The stakeholders that stand to benefit from the CGDB include clinicians trying to make better treatment decisions and biopharmaceutical companies seeking to improve the speed and efficiency of drug development, including clinical trial planning and execution as well as drug regulatory approval, says Braly. “We also look to CGDB to help us advance our own biomarker and diagnostic assay research and development efforts.”
“There are multiple places where we might be able to make an impact with our biopharma partners,” Braly says. These include identifying populations who are super-responders or non-responders to therapy, and understanding the genetic basis of that response, as well as supporting potential regulatory submissions and the search for new indications for existing drugs.
The use of RWD for the comparator arm of single-arm studies is “an area of ongoing and specific interest” to Foundation Medicine and partner Flatiron Health, Braly says. “It’s a compelling opportunity, if only to reduce the impact on patients of control arms in oncology drug development.”
In addition to providing RWD for the control arm in clinical studies, the CGDB might also help support regulatory submissions by demonstrating evidence of an unmet need or characterizing a population in whom a drug’s effectiveness is being evaluated, Braly continues.
Tokenized Data
Since 2016, Flatiron Health has been collaborating with the FDA to help the agency better understand how RWE, derived from de-identified patient datasets curated from EHRs, can support regulatory decision-making.
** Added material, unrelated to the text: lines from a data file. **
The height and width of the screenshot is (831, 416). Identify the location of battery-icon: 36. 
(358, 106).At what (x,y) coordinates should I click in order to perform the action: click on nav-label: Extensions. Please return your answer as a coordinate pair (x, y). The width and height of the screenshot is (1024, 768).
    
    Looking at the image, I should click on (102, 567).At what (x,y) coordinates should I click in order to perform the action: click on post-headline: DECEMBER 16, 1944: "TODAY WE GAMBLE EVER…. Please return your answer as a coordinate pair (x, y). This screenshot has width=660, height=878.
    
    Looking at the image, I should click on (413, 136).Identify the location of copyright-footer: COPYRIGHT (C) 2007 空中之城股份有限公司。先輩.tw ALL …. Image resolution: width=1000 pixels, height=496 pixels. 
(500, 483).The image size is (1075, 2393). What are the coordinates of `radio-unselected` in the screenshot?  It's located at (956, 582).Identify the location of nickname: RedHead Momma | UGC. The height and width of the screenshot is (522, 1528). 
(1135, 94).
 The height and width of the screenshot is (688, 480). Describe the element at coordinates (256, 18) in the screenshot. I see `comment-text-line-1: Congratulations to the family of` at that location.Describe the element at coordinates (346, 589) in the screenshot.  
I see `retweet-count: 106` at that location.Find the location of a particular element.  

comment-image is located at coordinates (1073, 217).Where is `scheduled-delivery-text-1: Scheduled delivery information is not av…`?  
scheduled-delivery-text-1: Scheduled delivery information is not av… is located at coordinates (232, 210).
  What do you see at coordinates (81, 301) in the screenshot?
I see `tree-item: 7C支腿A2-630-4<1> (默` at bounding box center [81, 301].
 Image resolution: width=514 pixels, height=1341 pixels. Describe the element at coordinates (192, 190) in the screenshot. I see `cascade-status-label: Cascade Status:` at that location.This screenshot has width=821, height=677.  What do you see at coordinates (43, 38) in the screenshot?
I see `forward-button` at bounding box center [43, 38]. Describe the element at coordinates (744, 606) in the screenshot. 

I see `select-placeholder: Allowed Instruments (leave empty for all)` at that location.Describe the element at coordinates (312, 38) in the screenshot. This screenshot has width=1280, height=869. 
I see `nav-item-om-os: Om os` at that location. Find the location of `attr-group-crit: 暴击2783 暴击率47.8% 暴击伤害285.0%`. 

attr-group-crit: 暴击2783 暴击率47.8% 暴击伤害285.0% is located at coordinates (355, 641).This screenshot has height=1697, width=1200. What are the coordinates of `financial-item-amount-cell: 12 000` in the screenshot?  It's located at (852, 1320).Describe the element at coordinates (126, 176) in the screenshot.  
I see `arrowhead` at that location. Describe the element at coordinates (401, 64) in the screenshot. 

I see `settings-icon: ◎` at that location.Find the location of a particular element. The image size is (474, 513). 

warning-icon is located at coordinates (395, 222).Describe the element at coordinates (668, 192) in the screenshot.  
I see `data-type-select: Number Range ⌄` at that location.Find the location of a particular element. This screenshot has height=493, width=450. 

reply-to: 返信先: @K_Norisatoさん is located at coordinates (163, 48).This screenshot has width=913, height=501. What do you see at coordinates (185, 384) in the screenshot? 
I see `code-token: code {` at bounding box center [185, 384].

It has also been assisting biopharma companies in their efforts to incorporate RWE into regulatory filings for post-marketing studies and label expansions.
“Foundation Medicine has a long, productive history of working with the FDA and we expect that to continue as we start to build out our capabilities in this space,” says Braly. “Transparency and guidance from the FDA will go a long way toward helping stakeholders—including Foundation Medicine, Flatiron Health and our biopharma partners—understand the ways we can best collaborate on real-world evidence for regulatory submission purposes.”
Foundation Medicine’s FoundationCORE database holds more than 350,000 patient records and Flatiron Health’s oncology-specific EHR platform represents more than two million cancer patients being treated at 275 cancer clinics nationwide, Braly says. At present, the CGDB includes linked, de-identified data on more than 50,000 patients—demographic, medication history, laboratory testing, outcomes (including survival), genomic findings, variant annotations, and computational biomarkers such as TMB.
The patients represented in CGDB all have advanced cancer, Braly adds, because that is typically what qualifies them to receive genetic testing and have the cost covered by payers. Foundation Medicine’s FDA-approved test is covered for eligible Medicare beneficiaries and at varying levels by private insurers.
Tokenization is used whenever patient information is shared, to safeguard data security and privacy, says Braly. The process turns patient information into de-identified tokens—hashed patient identifiers derived from, but not including, protected health information.
The tokens get “deterministically generated from each patient’s demographic data and overlapped by a third party, Management Science Associates (MSA),” Braly explains. “Deidentified clinical and genomic data are submitted independently to MSA for linkage using the tokens without accessing personal health information. The linked, deidentified database are transferred for analysis with new deidentified tokens replacing the original tokens, preventing relinking to internal identified data sets.”